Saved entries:
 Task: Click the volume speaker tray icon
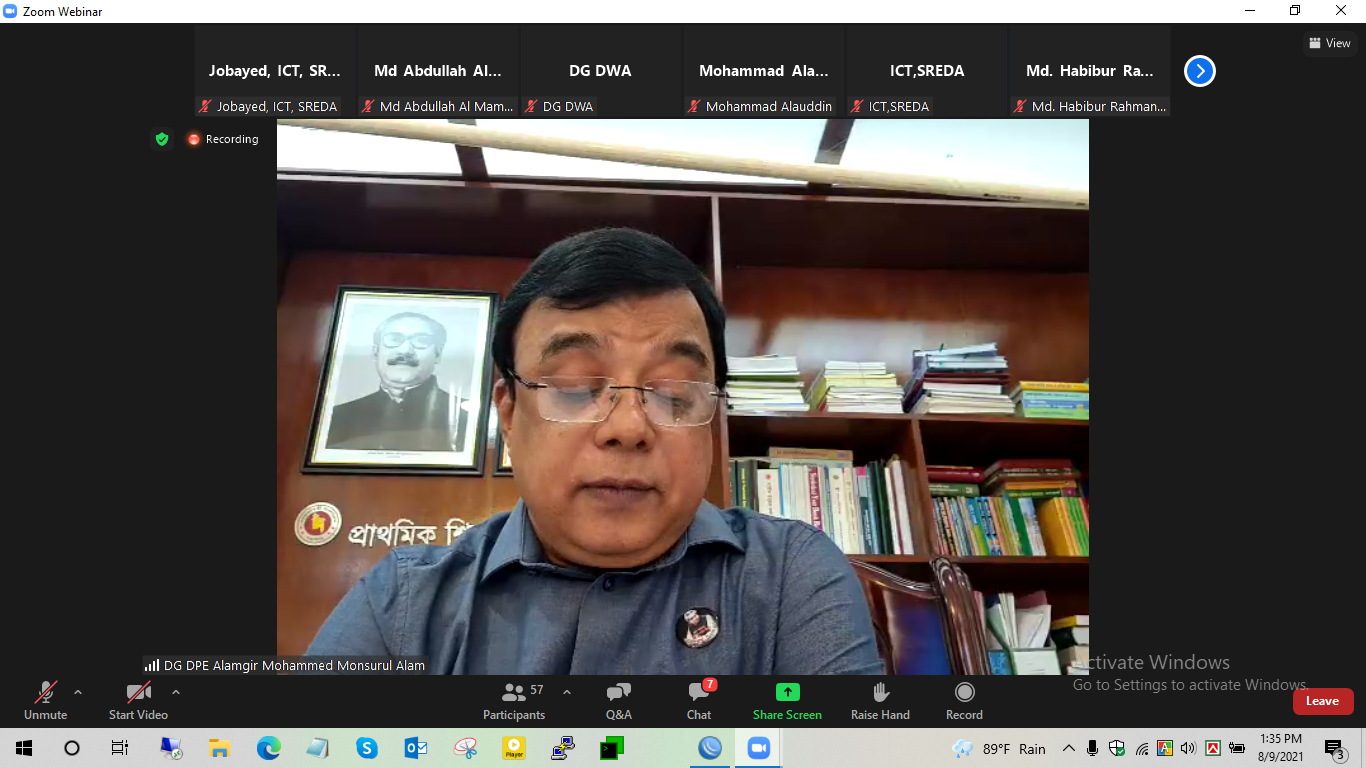[x=1188, y=749]
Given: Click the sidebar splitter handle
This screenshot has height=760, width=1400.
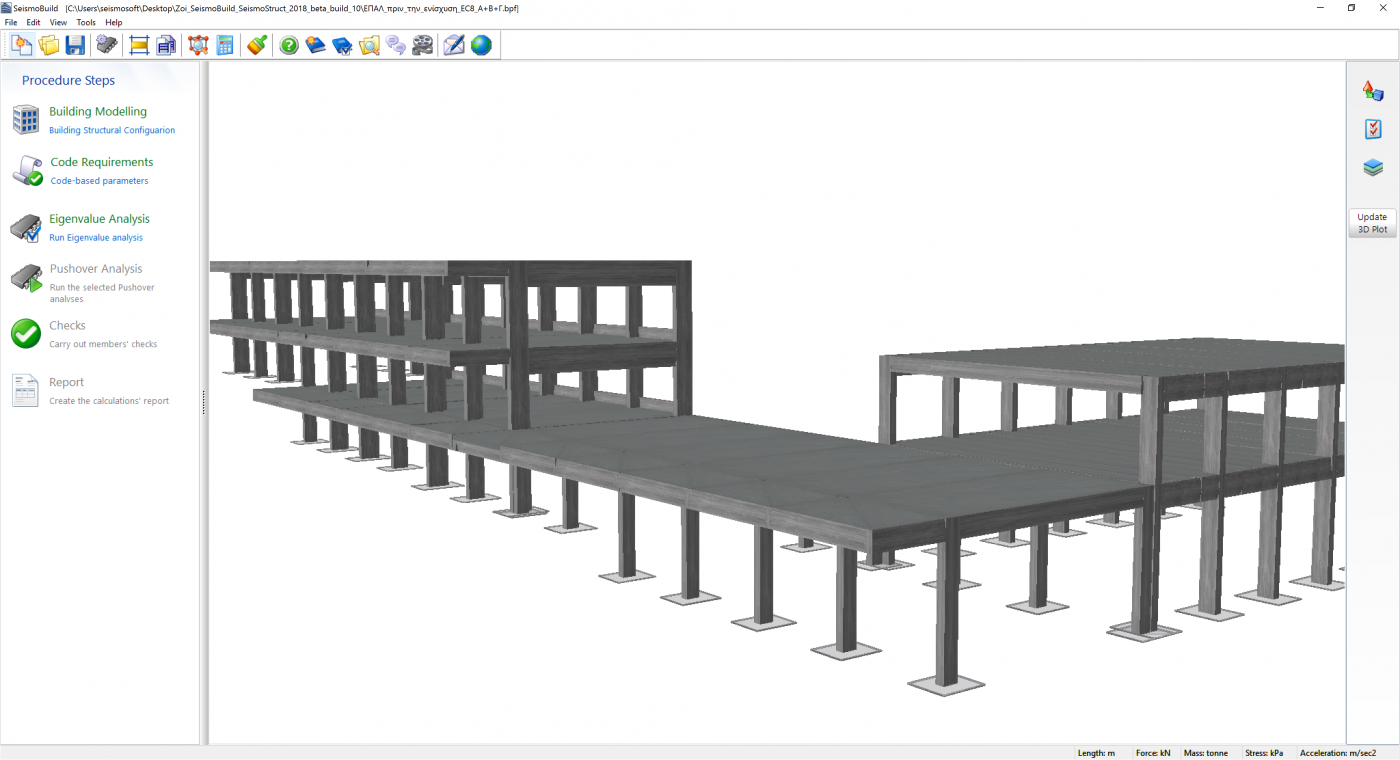Looking at the screenshot, I should 204,402.
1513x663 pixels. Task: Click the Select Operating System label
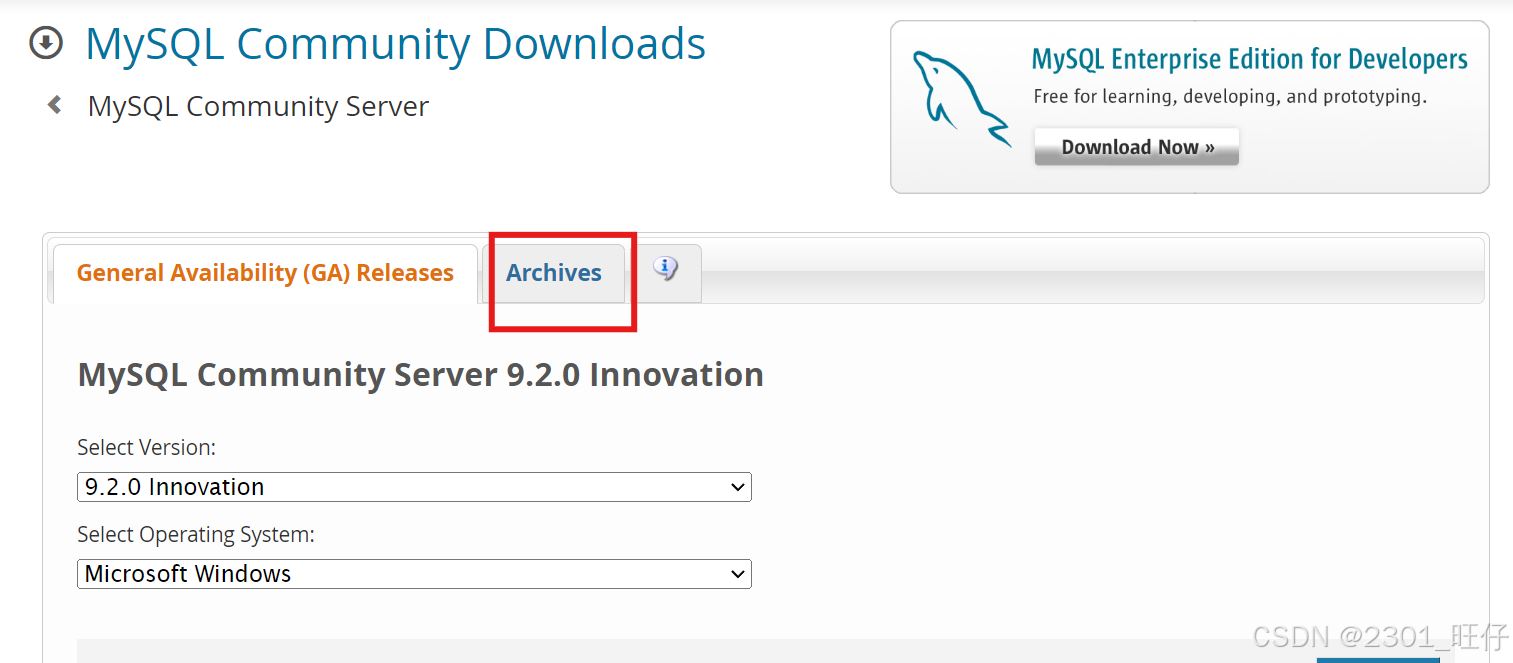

* **Task instructions**:
The preceding entries should be duplicated word for word; no picture belongs in the copy.

* **Answer below**:
 Task: Click the volume speaker tray icon
[x=1188, y=749]
Given: Click the sidebar splitter handle
This screenshot has height=760, width=1400.
Looking at the screenshot, I should 204,402.
1513x663 pixels. Task: Click the Select Operating System label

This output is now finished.